▼

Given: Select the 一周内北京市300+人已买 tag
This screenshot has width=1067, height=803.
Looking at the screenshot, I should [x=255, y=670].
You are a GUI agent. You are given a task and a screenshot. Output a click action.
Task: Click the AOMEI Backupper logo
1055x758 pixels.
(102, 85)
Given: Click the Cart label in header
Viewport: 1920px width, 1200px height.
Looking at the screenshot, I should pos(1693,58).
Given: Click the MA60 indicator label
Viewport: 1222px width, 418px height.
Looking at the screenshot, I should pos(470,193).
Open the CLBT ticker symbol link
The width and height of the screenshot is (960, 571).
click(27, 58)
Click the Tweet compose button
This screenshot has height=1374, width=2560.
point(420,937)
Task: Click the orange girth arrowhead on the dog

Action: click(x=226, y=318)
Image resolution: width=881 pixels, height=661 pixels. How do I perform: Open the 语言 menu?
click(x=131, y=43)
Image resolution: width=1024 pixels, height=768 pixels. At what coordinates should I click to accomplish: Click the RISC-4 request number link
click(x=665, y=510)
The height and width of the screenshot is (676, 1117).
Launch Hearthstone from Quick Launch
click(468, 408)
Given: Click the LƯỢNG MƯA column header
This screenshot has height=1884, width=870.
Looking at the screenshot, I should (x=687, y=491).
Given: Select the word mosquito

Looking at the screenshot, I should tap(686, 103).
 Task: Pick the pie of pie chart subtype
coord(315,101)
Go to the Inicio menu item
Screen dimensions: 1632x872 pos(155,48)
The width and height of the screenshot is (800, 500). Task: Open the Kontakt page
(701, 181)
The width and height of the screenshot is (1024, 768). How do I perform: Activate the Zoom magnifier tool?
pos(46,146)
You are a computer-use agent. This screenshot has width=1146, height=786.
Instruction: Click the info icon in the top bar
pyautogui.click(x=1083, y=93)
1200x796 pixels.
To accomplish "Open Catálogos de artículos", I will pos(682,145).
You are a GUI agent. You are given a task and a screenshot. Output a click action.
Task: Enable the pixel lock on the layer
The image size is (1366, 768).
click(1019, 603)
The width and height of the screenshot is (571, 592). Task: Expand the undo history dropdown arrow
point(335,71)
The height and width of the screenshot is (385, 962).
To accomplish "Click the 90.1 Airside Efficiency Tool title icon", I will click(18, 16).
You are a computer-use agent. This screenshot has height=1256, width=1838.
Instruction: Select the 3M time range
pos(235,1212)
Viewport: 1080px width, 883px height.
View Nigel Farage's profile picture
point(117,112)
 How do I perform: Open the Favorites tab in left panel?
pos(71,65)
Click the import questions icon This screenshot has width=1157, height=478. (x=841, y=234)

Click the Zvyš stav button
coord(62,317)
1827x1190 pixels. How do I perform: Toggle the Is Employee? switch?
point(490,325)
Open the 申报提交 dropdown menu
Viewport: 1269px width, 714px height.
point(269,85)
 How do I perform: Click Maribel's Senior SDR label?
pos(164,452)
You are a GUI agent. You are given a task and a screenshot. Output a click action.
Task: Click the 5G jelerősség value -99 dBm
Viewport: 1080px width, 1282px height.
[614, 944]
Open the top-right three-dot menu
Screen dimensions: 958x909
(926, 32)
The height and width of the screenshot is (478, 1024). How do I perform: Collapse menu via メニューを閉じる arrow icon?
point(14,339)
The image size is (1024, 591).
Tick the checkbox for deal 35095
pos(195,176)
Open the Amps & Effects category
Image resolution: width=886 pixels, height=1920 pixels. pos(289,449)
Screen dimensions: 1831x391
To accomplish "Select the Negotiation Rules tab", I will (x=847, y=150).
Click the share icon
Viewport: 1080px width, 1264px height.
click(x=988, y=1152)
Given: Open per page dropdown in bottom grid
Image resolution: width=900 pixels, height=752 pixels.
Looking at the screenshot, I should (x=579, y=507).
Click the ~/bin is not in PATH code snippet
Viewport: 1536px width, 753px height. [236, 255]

▲

WORK ORDER: Copy out all lines of the listing where the word "computer" appears.

RESPONSE AREA:
You are a computer-use agent. This screenshot has width=1146, height=786.
You are a computer-use agent. This screenshot has height=1256, width=1838.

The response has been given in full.